==== Text shown ====

The pandemic made the ability to buy and sell in a way that was easy, fast, secure and without requiring physical contact. While the acceleration of digital, mobile, and contactless payments happened in part as a response to this need, it will be a permanent shift. The 2021 Global Payments Report by Worldpay from FIS revealed that digital wallets accounted for nearly 30 percent of e-commerce spend in North America last year, and spending is predicted to exceed 40 percent by 2024. In North America, mobile wallet use at the point of sale surged 60 percent last year compared to 2019 levels, and we anticipate that this growth will continue. This trend has also affected individuals regardless of generation. In fact, Gen Zers and Young Millennials use mobile payment wallets more now than they did ten months ago, while the percentage of Baby Boomers using mobile payments rose by four times from April 2020 to February 2021.
While contactless payments were slower to catch on in America compared to other parts of the world, the pandemic has also made them part of mainstream payments behavior. According to FIS research of 1,000 Americans conducted in February 2021, the percentage of young millennials who used contactless payments tripled in the last ten months, while the percentage of boomers making contactless payments doubled. When payment providers have access to an interchangeable menu of hosted services and support that span tokenization to back office support, collections or processing, payments stop being so demanding.
Futureproofing isn’t a concern when constant innovation is a key aspect of your organization’s strategy. Credit unions that possess flexible technology solutions that allow them to plug and play, add or change services anytime, and pay only for what they need sets them far above the competition. This is because these solutions are adaptable, and as we all learned in 2020, the ability to adapt has significant impact on any business, regardless of industry. For a smaller credit union, outsourcing functions like collections or customer support can minimize its burdens. For a tech giant who wants to get into cards, outsourced card processing and tokenization as a service can be the difference between success or failure.
Such a simple concept. A shared, hosted platform that benefits everyone on it, and lets everyone on it change with ease. Clients choose which outsourcing options support their debit and credit needs so they can focus on driving revenue and acquiring and serving clients. When or if those needs change, they can remove or add services just as easily. It’s not another “as a service” offering. It’s the freedom to change for the better.
Achieving your credit union’s omni-channel goals
Credit unions who have switched to these types of solutions have experienced several exciting upgrades. Most notably, speed to market with new products and solutions and a lower total cost of ownership. By actively consolidating platforms, credit unions are beginning to benefit from the “develop it once, fix it once” mindset. In addition, partnering with the right technology partner means being able to quickly pivot to get products developed and in market quicker, and that means less cost.
Bringing together the total cardholder view into one best-in-class user interface has also provided credit unions with the ability to service their cardholders’ needs quicker and more efficiently, and to have a more in-depth view of their buying behaviors and to stay on top of fraudulent activity. Credit unions that adopt these technologies can truly set their brand apart and establish themselves as a credit union that enables their member through the most advanced technology available.

====

**Work required:**
Answer these questions from the text on payments above:
(a) By what year is digital wallet spending predicted to exceed 40 percent of e-commerce spend in North America?
(b) How many Americans took part in the FIS research conducted in February 2021?
(c) What mindset are credit unions beginning to benefit from by actively consolidating platforms?

==== Extracted information ====

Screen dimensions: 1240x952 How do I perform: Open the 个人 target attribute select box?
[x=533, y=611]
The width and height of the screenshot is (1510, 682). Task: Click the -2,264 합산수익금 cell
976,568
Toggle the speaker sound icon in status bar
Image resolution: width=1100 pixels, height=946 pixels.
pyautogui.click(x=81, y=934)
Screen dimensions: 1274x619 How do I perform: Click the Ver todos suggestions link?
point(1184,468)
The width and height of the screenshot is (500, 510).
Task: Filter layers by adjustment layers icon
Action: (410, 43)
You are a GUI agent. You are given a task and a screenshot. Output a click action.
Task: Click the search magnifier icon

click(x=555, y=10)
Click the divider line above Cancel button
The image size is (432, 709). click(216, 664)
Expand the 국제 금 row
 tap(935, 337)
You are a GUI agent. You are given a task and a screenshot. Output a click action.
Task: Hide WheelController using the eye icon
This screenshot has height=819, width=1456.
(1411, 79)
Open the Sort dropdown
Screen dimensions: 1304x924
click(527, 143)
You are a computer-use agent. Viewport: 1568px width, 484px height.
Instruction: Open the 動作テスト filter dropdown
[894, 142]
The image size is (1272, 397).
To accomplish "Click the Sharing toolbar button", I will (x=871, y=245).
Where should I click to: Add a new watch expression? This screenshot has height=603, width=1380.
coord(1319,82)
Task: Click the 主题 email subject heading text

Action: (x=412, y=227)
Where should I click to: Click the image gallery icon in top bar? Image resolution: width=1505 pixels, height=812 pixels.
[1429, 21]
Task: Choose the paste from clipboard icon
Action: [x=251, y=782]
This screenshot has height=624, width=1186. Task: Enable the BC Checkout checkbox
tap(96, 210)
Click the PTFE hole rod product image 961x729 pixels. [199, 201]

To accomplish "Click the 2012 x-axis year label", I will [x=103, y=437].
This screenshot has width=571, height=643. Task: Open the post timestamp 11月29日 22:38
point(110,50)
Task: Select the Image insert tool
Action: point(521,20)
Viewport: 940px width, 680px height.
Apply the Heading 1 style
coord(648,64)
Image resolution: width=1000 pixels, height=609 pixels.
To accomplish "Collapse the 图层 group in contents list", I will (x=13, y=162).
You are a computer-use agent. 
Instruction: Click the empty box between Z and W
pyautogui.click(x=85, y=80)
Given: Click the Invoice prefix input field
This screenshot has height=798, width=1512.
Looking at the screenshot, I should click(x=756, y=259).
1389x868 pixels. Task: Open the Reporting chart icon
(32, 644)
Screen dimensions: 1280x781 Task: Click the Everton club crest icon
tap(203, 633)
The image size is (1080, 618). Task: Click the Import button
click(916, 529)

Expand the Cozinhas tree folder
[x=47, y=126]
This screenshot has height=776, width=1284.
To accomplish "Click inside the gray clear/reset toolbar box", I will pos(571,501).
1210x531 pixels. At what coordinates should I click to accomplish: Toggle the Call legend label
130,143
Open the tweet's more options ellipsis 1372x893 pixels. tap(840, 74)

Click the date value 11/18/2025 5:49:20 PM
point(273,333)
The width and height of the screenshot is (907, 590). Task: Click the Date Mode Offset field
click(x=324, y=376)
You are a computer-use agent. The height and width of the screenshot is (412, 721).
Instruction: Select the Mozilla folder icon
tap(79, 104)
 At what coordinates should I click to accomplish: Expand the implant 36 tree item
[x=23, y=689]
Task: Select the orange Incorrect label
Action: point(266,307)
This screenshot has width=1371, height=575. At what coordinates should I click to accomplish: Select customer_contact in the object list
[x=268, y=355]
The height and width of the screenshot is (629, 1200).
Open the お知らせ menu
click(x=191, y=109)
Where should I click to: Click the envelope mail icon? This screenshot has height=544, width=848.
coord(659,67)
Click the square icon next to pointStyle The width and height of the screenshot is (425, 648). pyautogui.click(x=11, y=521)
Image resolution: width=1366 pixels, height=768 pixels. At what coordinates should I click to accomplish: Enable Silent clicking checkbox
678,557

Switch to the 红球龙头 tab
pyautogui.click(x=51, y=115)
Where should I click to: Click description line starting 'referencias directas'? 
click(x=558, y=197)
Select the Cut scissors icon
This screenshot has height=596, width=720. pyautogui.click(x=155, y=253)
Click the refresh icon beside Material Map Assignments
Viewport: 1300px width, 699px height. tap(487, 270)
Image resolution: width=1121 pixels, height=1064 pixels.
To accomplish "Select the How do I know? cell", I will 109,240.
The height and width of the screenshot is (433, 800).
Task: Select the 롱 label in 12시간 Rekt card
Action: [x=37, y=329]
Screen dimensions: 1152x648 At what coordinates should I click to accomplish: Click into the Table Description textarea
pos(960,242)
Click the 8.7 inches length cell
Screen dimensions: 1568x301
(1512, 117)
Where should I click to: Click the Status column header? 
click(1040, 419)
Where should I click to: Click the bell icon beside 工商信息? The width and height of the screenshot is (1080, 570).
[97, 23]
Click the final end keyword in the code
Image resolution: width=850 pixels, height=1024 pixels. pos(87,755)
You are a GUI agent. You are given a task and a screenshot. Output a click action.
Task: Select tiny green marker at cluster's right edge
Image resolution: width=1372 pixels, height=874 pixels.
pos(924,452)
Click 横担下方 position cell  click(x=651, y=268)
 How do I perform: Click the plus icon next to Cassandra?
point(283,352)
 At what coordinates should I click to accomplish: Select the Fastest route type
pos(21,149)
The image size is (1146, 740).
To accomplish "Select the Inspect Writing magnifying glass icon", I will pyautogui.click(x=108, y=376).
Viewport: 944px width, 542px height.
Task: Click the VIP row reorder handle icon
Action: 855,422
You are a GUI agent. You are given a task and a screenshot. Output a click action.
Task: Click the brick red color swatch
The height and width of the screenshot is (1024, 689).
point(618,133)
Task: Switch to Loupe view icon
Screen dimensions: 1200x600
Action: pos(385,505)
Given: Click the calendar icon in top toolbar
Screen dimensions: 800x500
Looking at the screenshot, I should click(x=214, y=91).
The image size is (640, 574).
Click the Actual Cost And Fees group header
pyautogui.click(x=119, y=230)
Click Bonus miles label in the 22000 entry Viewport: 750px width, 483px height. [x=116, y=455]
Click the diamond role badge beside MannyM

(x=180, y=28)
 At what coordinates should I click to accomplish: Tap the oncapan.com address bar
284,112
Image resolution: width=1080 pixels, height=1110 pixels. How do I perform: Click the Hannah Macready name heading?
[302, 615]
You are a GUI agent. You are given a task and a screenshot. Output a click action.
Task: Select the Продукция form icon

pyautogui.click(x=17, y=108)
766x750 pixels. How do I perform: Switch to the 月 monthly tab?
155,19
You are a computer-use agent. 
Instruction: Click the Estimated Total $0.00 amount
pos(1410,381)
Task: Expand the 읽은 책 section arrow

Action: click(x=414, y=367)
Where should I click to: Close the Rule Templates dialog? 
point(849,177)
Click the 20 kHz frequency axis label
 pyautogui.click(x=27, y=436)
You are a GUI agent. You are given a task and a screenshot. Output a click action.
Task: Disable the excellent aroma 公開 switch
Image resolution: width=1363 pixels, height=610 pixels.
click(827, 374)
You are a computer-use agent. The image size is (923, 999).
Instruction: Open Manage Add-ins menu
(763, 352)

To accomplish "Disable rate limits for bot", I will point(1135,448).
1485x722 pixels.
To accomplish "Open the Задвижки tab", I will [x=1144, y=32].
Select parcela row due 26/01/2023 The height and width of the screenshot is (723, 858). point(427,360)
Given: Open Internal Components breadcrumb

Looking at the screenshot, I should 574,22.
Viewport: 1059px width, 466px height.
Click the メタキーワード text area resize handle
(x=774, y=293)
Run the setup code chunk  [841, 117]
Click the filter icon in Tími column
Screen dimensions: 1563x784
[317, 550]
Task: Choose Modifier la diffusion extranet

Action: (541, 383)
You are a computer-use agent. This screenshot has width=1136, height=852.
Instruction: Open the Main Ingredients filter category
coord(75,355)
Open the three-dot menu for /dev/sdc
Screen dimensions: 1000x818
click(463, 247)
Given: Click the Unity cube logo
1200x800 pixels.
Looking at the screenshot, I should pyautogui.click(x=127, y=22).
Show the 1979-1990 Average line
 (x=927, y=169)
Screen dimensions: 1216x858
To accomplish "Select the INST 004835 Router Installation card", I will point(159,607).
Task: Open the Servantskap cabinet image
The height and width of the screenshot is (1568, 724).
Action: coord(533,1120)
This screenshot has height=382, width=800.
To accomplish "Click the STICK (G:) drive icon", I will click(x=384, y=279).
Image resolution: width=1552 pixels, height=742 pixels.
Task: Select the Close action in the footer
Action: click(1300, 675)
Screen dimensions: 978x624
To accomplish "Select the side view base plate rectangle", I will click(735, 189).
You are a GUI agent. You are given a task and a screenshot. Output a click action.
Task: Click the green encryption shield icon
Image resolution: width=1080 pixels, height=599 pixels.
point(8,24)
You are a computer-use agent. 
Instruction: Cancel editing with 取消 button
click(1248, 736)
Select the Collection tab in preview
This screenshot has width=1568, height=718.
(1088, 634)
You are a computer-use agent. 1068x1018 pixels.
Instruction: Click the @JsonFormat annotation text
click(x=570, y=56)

====

**Exercise solution:**
(a) 2024
(b) 1,000
(c) The "develop it once, fix it once" mindset